Quand il fut sur son départ, l’hôtelier le pria d’accepter une bourse de soie bien garnie, et Jean plus heureux qu’un roi reprit gaiement la route qui devait le mener ce soir même à son village, se promettant bien qu’aussi longtemps qu’il vivrait, il ne se mêlerait jamais des affaires des autres.

La nuit tombait quand Jean aperçut le clocher natal. À cette vue des pleurs involontaires mouillèrent ses yeux. Il y avait déjà treize ans qu’il ne le voyait plus.

Comme il était tard et que Jean ne voulait pas surprendre sa femme et son fils, il se dirigea tout droit chez le savetier, son voisin, qui demeurait en face.

Ce savetier, bavard comme plusieurs pies, connaissait beaucoup mieux les affaires d’autrui que les siennes. Jean ne pouvait donc tomber mieux pour avoir des renseignements sur sa femme et sur son fils.

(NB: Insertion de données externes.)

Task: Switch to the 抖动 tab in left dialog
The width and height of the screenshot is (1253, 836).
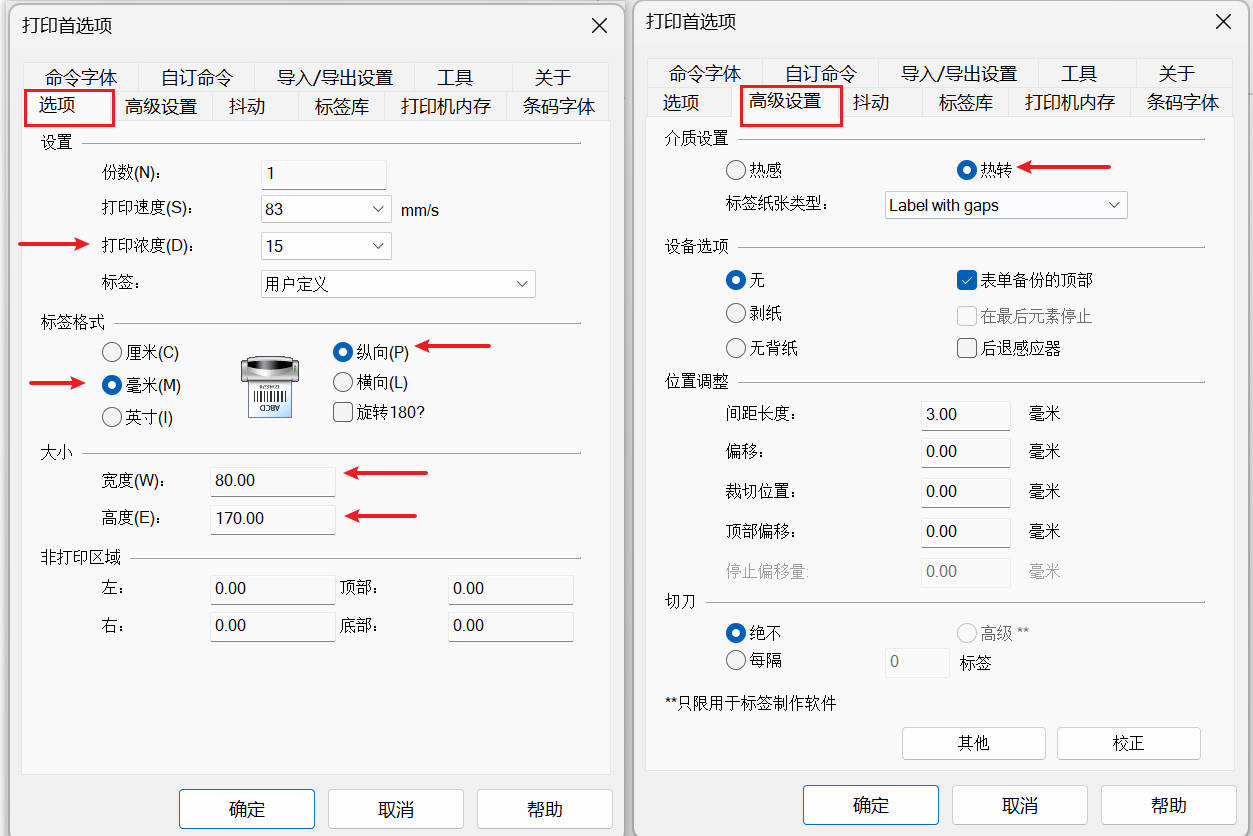Action: point(247,106)
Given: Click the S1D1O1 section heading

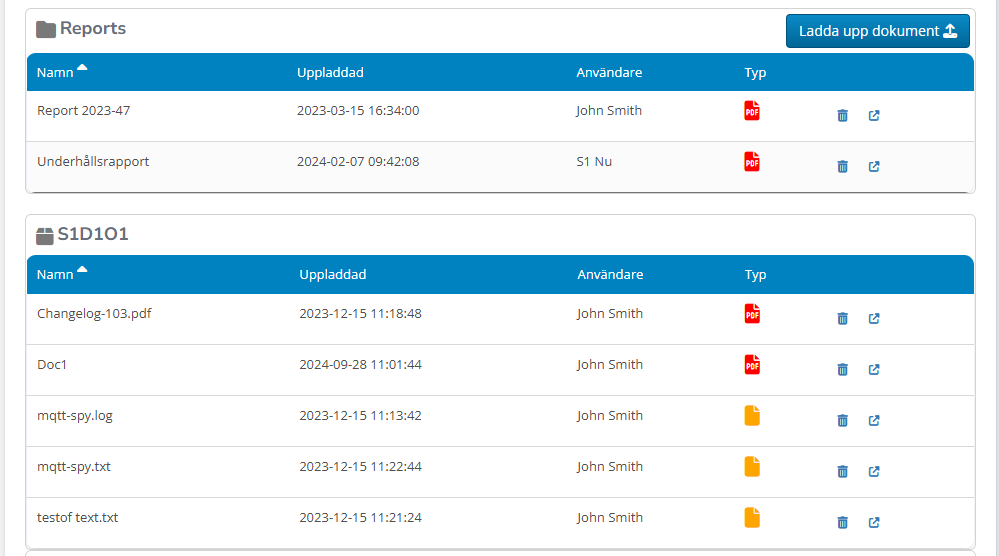Looking at the screenshot, I should pyautogui.click(x=93, y=235).
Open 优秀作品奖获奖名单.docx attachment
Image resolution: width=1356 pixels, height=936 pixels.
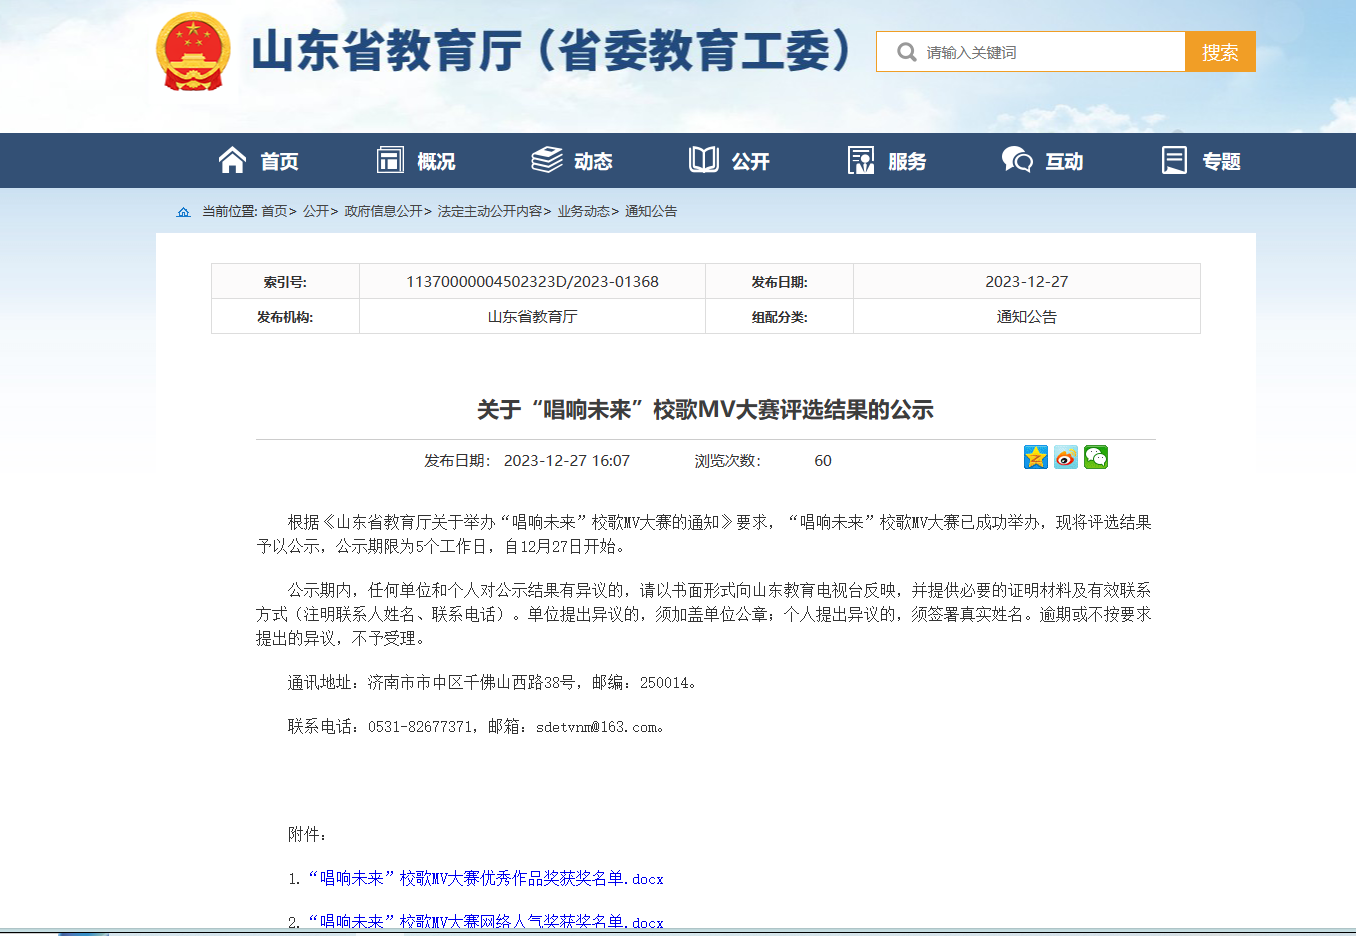pyautogui.click(x=486, y=879)
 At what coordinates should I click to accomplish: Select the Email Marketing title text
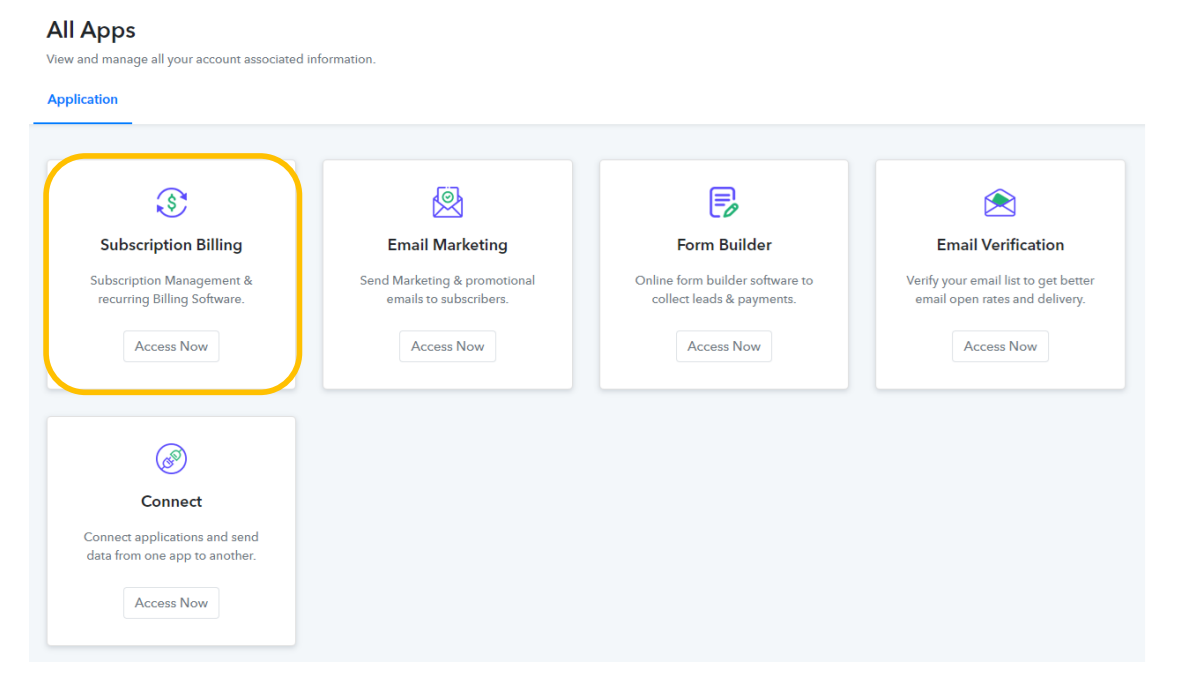pos(447,245)
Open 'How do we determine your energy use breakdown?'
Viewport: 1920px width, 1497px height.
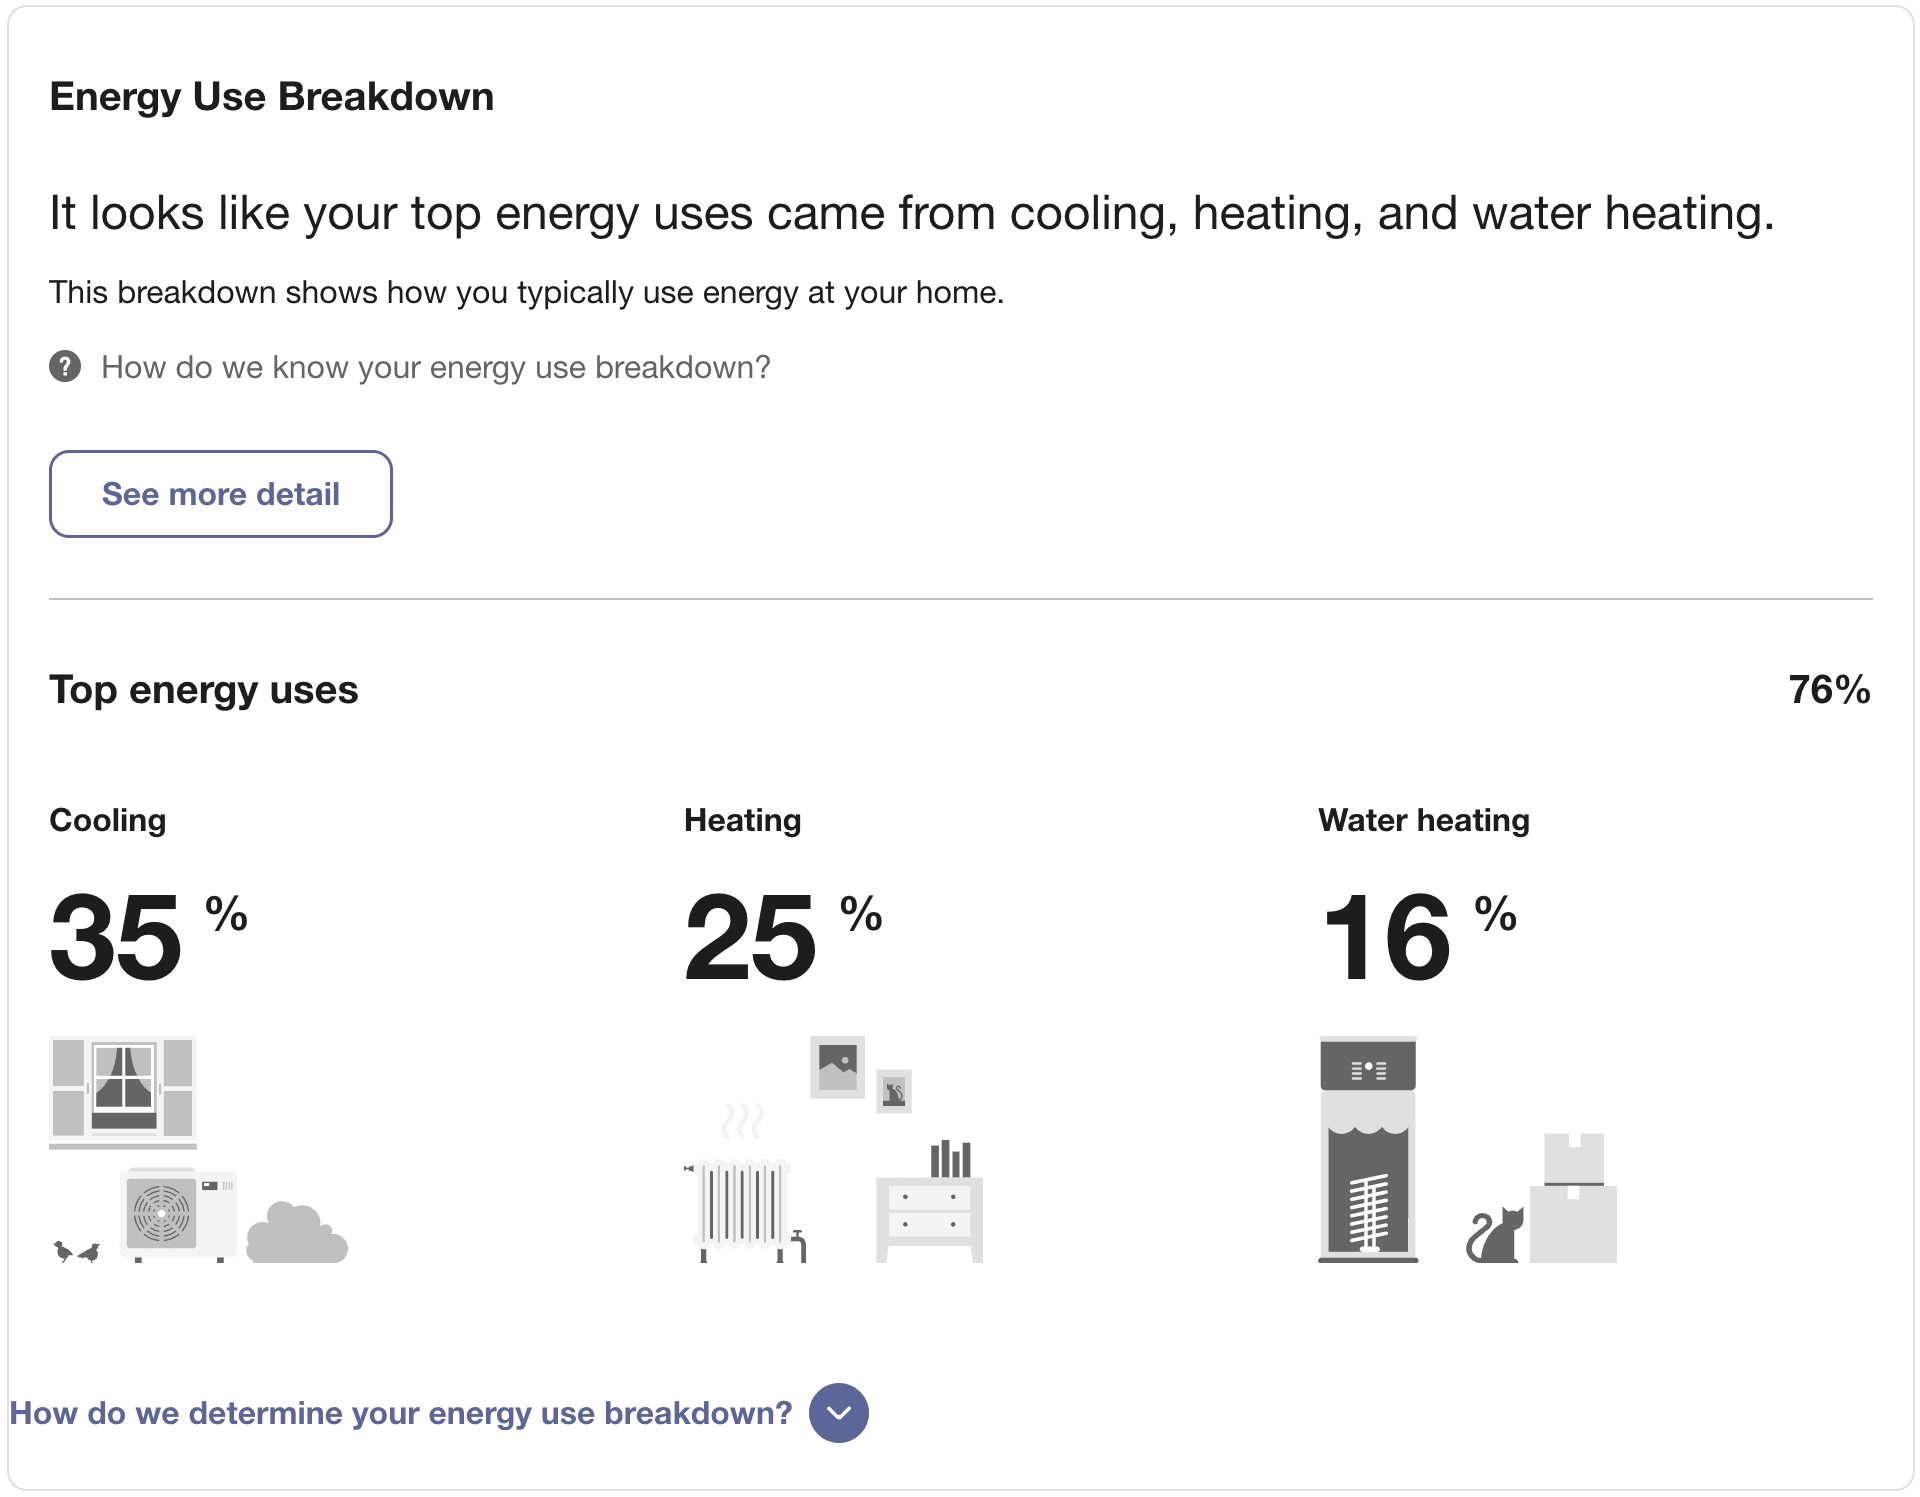(404, 1413)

Aussi fut-ce la première question qu’il lui fit en se mettant à souper, et Jean Lafortune apprit avec un sensible plaisir, par la bouche du digne homme, que sa femme était un modèle de vertu, que pendant sa longue absence les plus mauvaises langues n’avaient jamais eu gros comme la tête d’une épingle à dire sur son compte, etc., bref, un éloge sans pareil.

Le savetier lui apprit en sus que son fils était à la veille d’être ordonné prêtre.

Jean n’ayant pas fermé l’œil la nuit précédente, avait naturellement sommeil. Il n’eut pas plus tôt fini de souper qu’il monta dans l’unique chambre du haut où l’attendait une robe de cariole qui lui servirait de lit pour la nuit.